TASK TO COMPLETE
Reproduce every line of the data below verbatim.

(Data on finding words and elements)

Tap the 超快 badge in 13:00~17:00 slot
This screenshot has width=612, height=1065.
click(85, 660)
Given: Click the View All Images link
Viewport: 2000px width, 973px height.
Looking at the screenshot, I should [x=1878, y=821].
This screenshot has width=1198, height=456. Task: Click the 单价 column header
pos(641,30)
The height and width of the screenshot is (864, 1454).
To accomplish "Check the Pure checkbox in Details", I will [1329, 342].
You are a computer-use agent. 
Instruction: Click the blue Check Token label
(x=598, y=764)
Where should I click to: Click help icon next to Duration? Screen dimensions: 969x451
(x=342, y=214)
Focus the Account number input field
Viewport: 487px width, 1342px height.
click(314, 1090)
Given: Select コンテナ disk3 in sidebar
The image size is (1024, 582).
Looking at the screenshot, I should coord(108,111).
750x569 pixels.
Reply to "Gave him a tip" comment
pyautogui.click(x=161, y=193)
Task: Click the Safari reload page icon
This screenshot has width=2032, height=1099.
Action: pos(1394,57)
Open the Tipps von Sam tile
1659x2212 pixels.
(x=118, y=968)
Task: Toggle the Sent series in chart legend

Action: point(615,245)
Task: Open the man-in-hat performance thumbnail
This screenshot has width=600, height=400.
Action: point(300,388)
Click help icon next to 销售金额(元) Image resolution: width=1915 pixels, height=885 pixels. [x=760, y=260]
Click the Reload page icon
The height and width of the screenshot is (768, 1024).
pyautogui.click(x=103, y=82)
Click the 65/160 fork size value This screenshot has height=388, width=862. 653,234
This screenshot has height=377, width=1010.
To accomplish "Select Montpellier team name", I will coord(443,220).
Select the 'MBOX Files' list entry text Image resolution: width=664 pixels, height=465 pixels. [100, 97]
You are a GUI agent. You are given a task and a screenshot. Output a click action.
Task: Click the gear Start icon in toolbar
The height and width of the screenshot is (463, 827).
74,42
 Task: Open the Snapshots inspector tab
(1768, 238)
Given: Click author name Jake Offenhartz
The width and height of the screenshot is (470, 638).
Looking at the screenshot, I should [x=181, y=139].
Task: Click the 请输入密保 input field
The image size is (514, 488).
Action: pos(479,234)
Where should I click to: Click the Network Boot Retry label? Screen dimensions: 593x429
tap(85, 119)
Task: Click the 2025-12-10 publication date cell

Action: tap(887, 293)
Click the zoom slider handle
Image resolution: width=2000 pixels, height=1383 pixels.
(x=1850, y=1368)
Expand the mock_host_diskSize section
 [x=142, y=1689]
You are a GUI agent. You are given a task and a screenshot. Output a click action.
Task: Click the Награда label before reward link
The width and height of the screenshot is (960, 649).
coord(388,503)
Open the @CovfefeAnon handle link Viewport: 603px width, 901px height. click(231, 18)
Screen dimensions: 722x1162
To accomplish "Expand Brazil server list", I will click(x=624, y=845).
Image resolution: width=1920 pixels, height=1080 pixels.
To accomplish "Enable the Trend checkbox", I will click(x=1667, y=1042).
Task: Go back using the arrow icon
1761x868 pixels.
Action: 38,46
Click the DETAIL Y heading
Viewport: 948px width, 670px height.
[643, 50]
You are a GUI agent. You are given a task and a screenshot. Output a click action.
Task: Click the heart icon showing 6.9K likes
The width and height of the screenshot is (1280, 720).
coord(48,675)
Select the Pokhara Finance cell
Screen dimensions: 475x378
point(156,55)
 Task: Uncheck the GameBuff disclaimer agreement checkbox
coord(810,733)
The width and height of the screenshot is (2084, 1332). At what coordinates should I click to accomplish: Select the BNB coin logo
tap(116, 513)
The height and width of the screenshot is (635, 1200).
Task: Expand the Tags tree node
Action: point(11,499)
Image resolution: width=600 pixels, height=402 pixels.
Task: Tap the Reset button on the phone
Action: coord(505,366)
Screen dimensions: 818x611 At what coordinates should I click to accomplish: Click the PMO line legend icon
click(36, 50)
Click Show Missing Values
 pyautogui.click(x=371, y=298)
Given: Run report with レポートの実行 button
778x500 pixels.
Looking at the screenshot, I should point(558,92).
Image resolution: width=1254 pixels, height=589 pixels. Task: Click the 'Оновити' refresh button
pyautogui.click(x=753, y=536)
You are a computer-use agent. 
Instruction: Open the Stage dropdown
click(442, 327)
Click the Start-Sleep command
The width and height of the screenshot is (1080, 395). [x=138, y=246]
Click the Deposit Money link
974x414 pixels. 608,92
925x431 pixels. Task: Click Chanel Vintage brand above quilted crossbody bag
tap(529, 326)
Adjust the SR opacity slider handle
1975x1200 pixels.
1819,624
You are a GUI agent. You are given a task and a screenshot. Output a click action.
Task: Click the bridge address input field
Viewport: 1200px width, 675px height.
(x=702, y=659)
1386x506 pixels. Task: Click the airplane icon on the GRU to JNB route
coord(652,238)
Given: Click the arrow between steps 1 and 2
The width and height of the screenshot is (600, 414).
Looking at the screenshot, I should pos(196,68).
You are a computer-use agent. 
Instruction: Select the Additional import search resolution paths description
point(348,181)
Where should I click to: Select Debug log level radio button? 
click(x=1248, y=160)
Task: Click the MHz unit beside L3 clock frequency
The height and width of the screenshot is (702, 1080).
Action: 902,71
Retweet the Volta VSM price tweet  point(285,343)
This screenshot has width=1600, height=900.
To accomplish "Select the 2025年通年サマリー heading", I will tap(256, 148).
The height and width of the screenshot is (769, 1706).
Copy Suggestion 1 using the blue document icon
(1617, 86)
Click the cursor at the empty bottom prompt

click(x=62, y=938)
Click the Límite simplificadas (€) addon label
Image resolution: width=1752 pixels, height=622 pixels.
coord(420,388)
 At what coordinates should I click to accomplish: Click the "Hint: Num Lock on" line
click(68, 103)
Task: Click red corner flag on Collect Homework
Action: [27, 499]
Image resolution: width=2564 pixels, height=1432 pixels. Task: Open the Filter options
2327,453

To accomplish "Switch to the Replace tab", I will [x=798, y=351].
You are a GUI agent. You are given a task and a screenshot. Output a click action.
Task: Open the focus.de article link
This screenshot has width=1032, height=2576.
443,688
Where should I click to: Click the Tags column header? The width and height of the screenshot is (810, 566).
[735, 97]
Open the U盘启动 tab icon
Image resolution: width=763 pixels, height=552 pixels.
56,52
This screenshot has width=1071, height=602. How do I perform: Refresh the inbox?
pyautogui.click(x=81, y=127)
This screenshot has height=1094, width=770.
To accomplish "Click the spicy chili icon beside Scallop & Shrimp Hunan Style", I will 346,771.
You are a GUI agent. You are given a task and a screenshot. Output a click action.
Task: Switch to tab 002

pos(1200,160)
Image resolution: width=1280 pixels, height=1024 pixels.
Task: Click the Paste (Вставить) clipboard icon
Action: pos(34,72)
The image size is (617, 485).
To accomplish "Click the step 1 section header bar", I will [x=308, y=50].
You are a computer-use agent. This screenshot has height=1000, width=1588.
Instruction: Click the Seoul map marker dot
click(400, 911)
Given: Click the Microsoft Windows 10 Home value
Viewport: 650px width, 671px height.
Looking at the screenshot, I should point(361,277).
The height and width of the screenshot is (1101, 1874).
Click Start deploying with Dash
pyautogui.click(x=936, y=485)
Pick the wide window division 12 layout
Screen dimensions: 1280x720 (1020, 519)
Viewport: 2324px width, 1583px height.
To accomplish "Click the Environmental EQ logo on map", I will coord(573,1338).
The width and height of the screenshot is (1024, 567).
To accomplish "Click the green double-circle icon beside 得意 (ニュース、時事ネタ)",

ANSWER TO THE TASK
Tap the 超快 badge in 13:00~17:00 slot
This screenshot has width=612, height=1065.
click(85, 660)
Given: Click the View All Images link
Viewport: 2000px width, 973px height.
Looking at the screenshot, I should [x=1878, y=821].
This screenshot has width=1198, height=456. Task: Click the 单价 column header
pos(641,30)
The height and width of the screenshot is (864, 1454).
To accomplish "Check the Pure checkbox in Details", I will [1329, 342].
You are a computer-use agent. 
Instruction: Click the blue Check Token label
(x=598, y=764)
Where should I click to: Click help icon next to Duration? Screen dimensions: 969x451
(x=342, y=214)
Focus the Account number input field
Viewport: 487px width, 1342px height.
click(314, 1090)
Given: Select コンテナ disk3 in sidebar
The image size is (1024, 582).
Looking at the screenshot, I should coord(108,111).
750x569 pixels.
Reply to "Gave him a tip" comment
pyautogui.click(x=161, y=193)
Task: Click the Safari reload page icon
This screenshot has width=2032, height=1099.
Action: pos(1394,57)
Open the Tipps von Sam tile
1659x2212 pixels.
(x=118, y=968)
Task: Toggle the Sent series in chart legend

Action: point(615,245)
Task: Open the man-in-hat performance thumbnail
This screenshot has width=600, height=400.
Action: point(300,388)
Click help icon next to 销售金额(元) Image resolution: width=1915 pixels, height=885 pixels. [x=760, y=260]
Click the Reload page icon
The height and width of the screenshot is (768, 1024).
pyautogui.click(x=103, y=82)
Click the 65/160 fork size value This screenshot has height=388, width=862. 653,234
This screenshot has height=377, width=1010.
To accomplish "Select Montpellier team name", I will coord(443,220).
Select the 'MBOX Files' list entry text Image resolution: width=664 pixels, height=465 pixels. [100, 97]
You are a GUI agent. You are given a task and a screenshot. Output a click action.
Task: Click the gear Start icon in toolbar
The height and width of the screenshot is (463, 827).
74,42
 Task: Open the Snapshots inspector tab
(1768, 238)
Given: Click author name Jake Offenhartz
The width and height of the screenshot is (470, 638).
Looking at the screenshot, I should [x=181, y=139].
Task: Click the 请输入密保 input field
The image size is (514, 488).
Action: pos(479,234)
Where should I click to: Click the Network Boot Retry label? Screen dimensions: 593x429
tap(85, 119)
Task: Click the 2025-12-10 publication date cell

Action: tap(887, 293)
Click the zoom slider handle
Image resolution: width=2000 pixels, height=1383 pixels.
(x=1850, y=1368)
Expand the mock_host_diskSize section
 [x=142, y=1689]
You are a GUI agent. You are given a task and a screenshot. Output a click action.
Task: Click the Награда label before reward link
The width and height of the screenshot is (960, 649).
coord(388,503)
Open the @CovfefeAnon handle link Viewport: 603px width, 901px height. click(231, 18)
Screen dimensions: 722x1162
To accomplish "Expand Brazil server list", I will click(x=624, y=845).
Image resolution: width=1920 pixels, height=1080 pixels.
To accomplish "Enable the Trend checkbox", I will click(x=1667, y=1042).
Task: Go back using the arrow icon
1761x868 pixels.
Action: 38,46
Click the DETAIL Y heading
Viewport: 948px width, 670px height.
[643, 50]
You are a GUI agent. You are given a task and a screenshot. Output a click action.
Task: Click the heart icon showing 6.9K likes
The width and height of the screenshot is (1280, 720).
coord(48,675)
Select the Pokhara Finance cell
Screen dimensions: 475x378
point(156,55)
 Task: Uncheck the GameBuff disclaimer agreement checkbox
coord(810,733)
The width and height of the screenshot is (2084, 1332). At what coordinates should I click to accomplish: Select the BNB coin logo
tap(116, 513)
The height and width of the screenshot is (635, 1200).
Task: Expand the Tags tree node
Action: point(11,499)
Image resolution: width=600 pixels, height=402 pixels.
Task: Tap the Reset button on the phone
Action: coord(505,366)
Screen dimensions: 818x611 At what coordinates should I click to accomplish: Click the PMO line legend icon
click(36, 50)
Click Show Missing Values
 pyautogui.click(x=371, y=298)
Given: Run report with レポートの実行 button
778x500 pixels.
Looking at the screenshot, I should point(558,92).
Image resolution: width=1254 pixels, height=589 pixels. Task: Click the 'Оновити' refresh button
pyautogui.click(x=753, y=536)
You are a computer-use agent. 
Instruction: Open the Stage dropdown
click(442, 327)
Click the Start-Sleep command
The width and height of the screenshot is (1080, 395). [x=138, y=246]
Click the Deposit Money link
974x414 pixels. 608,92
925x431 pixels. Task: Click Chanel Vintage brand above quilted crossbody bag
tap(529, 326)
Adjust the SR opacity slider handle
1975x1200 pixels.
1819,624
You are a GUI agent. You are given a task and a screenshot. Output a click action.
Task: Click the bridge address input field
Viewport: 1200px width, 675px height.
(x=702, y=659)
1386x506 pixels. Task: Click the airplane icon on the GRU to JNB route
coord(652,238)
Given: Click the arrow between steps 1 and 2
The width and height of the screenshot is (600, 414).
Looking at the screenshot, I should pos(196,68).
You are a computer-use agent. 
Instruction: Select the Additional import search resolution paths description
point(348,181)
Where should I click to: Select Debug log level radio button? 
click(x=1248, y=160)
Task: Click the MHz unit beside L3 clock frequency
The height and width of the screenshot is (702, 1080).
Action: 902,71
Retweet the Volta VSM price tweet  point(285,343)
This screenshot has width=1600, height=900.
To accomplish "Select the 2025年通年サマリー heading", I will tap(256, 148).
The height and width of the screenshot is (769, 1706).
Copy Suggestion 1 using the blue document icon
(1617, 86)
Click the cursor at the empty bottom prompt

click(x=62, y=938)
Click the Límite simplificadas (€) addon label
Image resolution: width=1752 pixels, height=622 pixels.
coord(420,388)
 At what coordinates should I click to accomplish: Click the "Hint: Num Lock on" line
click(68, 103)
Task: Click red corner flag on Collect Homework
Action: [27, 499]
Image resolution: width=2564 pixels, height=1432 pixels. Task: Open the Filter options
2327,453

To accomplish "Switch to the Replace tab", I will [x=798, y=351].
You are a GUI agent. You are given a task and a screenshot. Output a click action.
Task: Open the focus.de article link
This screenshot has width=1032, height=2576.
443,688
Where should I click to: Click the Tags column header? The width and height of the screenshot is (810, 566).
[735, 97]
Open the U盘启动 tab icon
Image resolution: width=763 pixels, height=552 pixels.
56,52
This screenshot has width=1071, height=602. How do I perform: Refresh the inbox?
pyautogui.click(x=81, y=127)
This screenshot has height=1094, width=770.
To accomplish "Click the spicy chili icon beside Scallop & Shrimp Hunan Style", I will 346,771.
You are a GUI agent. You are given a task and a screenshot. Output a click action.
Task: Switch to tab 002

pos(1200,160)
Image resolution: width=1280 pixels, height=1024 pixels.
Task: Click the Paste (Вставить) clipboard icon
Action: pos(34,72)
The image size is (617, 485).
To accomplish "Click the step 1 section header bar", I will [x=308, y=50].
You are a computer-use agent. This screenshot has height=1000, width=1588.
Instruction: Click the Seoul map marker dot
click(400, 911)
Given: Click the Microsoft Windows 10 Home value
Viewport: 650px width, 671px height.
Looking at the screenshot, I should point(361,277).
The height and width of the screenshot is (1101, 1874).
Click Start deploying with Dash
pyautogui.click(x=936, y=485)
Pick the wide window division 12 layout
Screen dimensions: 1280x720 (1020, 519)
Viewport: 2324px width, 1583px height.
To accomplish "Click the Environmental EQ logo on map", I will coord(573,1338).
The width and height of the screenshot is (1024, 567).
To accomplish "Click the green double-circle icon beside 得意 (ニュース、時事ネタ)",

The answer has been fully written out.